Employers are looking for a mix of hard and soft skills from new hires. On the hard skills side, that might include things like:

  • Coding
  • Copywriting
  • Proficiency in Microsoft Office
  • Graphic design skills
  • Cloud software experience
  • Foreign language fluency

These types of skills are often learned in an academic setting or through real-world professional experience, although foreign language proficiency may be something you pick up outside the classroom. For example, you may learn a second language as part of a study abroad experience, through volunteer experiences, traveling with friends or family, or at home if your family is multilingual.

If you're thin on hard skills, however, you can use this section to play up your soft skills.

"Soft skills are transferable skills that you can bring from one job to another," Francioso says. They can include time management, communication skills, problem-solving skills, a good work ethic, and the ability to work well with others as part of a team.
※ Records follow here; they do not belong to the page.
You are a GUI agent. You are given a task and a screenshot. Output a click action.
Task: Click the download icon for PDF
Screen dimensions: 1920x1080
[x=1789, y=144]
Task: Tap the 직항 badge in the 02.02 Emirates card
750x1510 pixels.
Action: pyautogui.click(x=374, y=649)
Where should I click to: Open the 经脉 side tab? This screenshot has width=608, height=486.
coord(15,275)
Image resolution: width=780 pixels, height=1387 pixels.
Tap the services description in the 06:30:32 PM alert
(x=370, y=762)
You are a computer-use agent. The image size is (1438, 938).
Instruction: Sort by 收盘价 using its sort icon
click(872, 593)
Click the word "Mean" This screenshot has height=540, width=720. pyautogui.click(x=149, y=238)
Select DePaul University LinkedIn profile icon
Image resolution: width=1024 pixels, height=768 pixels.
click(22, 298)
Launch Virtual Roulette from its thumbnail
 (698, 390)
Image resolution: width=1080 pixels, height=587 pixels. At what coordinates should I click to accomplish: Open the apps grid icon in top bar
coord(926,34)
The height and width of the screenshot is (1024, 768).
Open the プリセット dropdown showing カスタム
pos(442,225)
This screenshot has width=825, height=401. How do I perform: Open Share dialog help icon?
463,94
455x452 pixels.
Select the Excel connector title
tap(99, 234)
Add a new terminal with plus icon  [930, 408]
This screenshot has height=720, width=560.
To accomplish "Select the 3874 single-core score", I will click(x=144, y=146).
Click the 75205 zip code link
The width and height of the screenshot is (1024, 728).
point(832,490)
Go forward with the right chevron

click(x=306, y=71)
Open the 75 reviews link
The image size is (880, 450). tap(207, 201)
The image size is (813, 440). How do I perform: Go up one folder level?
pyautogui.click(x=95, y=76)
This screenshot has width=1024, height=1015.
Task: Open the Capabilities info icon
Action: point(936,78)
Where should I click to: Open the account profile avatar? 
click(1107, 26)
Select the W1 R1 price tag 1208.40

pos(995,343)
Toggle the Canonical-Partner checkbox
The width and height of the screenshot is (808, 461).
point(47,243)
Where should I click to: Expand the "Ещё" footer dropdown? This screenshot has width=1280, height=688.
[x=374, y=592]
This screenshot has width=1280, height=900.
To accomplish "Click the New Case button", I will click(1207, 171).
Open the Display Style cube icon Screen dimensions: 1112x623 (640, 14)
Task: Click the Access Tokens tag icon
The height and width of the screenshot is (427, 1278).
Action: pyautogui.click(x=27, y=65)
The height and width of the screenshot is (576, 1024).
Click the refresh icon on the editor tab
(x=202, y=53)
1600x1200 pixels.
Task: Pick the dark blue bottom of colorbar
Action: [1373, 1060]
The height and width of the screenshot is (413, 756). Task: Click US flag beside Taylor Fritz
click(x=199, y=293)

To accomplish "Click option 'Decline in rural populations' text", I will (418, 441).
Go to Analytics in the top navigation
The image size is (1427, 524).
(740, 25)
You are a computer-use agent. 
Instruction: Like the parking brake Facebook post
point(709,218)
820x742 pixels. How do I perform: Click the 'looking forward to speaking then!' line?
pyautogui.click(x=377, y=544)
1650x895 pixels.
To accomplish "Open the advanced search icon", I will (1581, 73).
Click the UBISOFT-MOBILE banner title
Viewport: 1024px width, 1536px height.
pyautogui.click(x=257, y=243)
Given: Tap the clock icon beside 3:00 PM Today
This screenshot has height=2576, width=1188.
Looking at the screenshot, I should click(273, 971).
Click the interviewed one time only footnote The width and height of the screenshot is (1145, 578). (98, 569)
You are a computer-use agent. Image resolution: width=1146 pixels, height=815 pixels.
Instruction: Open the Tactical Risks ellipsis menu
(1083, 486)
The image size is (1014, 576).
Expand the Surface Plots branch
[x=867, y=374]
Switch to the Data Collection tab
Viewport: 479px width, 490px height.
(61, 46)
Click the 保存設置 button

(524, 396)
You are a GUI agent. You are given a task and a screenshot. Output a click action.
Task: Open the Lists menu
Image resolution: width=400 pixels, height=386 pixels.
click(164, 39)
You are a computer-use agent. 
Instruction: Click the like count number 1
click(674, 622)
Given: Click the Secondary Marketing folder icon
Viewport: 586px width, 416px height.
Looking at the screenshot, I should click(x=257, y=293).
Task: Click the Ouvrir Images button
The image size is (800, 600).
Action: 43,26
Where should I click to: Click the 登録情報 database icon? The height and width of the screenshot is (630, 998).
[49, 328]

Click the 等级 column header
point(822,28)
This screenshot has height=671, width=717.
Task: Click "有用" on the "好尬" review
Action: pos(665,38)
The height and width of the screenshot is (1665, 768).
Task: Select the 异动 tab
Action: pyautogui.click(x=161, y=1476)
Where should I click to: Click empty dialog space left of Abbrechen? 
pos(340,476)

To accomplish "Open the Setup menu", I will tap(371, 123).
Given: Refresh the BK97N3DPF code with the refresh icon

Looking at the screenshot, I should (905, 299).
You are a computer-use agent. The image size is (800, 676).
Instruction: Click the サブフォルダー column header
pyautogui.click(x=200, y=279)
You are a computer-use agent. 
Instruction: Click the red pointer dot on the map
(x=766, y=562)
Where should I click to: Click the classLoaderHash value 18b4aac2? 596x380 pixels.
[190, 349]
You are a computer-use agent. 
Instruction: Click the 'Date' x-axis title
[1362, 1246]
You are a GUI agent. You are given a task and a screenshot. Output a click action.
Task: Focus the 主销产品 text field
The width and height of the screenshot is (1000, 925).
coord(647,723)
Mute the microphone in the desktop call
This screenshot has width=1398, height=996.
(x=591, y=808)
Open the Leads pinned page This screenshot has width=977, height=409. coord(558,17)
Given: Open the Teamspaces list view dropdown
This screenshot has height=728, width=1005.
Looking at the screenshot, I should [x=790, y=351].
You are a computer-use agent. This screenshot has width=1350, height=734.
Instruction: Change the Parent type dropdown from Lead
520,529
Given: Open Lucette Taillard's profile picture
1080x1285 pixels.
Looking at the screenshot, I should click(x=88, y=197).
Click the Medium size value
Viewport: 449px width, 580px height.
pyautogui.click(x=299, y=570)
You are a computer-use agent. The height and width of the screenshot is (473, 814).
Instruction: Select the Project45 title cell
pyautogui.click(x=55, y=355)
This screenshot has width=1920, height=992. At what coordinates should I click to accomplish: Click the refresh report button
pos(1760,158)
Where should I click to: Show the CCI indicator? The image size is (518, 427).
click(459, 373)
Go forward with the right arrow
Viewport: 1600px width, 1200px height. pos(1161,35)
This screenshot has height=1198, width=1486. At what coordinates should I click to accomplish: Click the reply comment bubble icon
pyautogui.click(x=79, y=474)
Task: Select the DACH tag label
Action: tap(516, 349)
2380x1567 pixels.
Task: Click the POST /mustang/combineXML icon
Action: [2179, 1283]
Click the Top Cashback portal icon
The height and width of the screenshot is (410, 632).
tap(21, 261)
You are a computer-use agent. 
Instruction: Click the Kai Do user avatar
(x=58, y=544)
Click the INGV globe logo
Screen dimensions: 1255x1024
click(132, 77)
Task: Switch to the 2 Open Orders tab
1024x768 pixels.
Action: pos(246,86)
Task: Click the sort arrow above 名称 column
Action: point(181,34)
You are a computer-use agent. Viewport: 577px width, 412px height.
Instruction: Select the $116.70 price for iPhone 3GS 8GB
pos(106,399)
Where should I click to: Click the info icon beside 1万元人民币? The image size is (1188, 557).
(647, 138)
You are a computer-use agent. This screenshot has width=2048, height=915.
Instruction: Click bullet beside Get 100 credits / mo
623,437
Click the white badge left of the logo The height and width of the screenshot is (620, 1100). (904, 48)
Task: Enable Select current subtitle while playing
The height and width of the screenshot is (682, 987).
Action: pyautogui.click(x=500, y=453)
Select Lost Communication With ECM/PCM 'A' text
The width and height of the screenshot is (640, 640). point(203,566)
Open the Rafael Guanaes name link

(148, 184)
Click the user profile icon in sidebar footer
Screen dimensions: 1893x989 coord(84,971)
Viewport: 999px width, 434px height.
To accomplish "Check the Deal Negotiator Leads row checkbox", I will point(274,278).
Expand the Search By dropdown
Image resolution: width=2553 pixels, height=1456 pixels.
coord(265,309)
As you're adding hard and soft skills to your résumé, keep it interesting and relevant.

"New grads can play up their real-life experiences and skills by telling short and concise stories about solving problems or meeting goals," Cartwright says. "Listing skills without any context isn't helping you stand out."

For example, you may have spearheaded a fundraising effort to raise money for a specific cause on-campus. Rather than just saying "I volunteered at XYZ Organization," you could include a brief description of what you did, how much money you raised, and who you helped. The goal is to show your employer the type of results you're capable of producing.

Review and revise carefully

Once you've written your résumé, go over it again before sending it out to employers. Check for spelling and grammar errors or phrases that don't make sense. And consider having someone else take a look to make sure it flows and reads well. A second pair of eyes can help you pinpoint any mistakes you need to correct to ensure that your first résumé is an attention-grabber.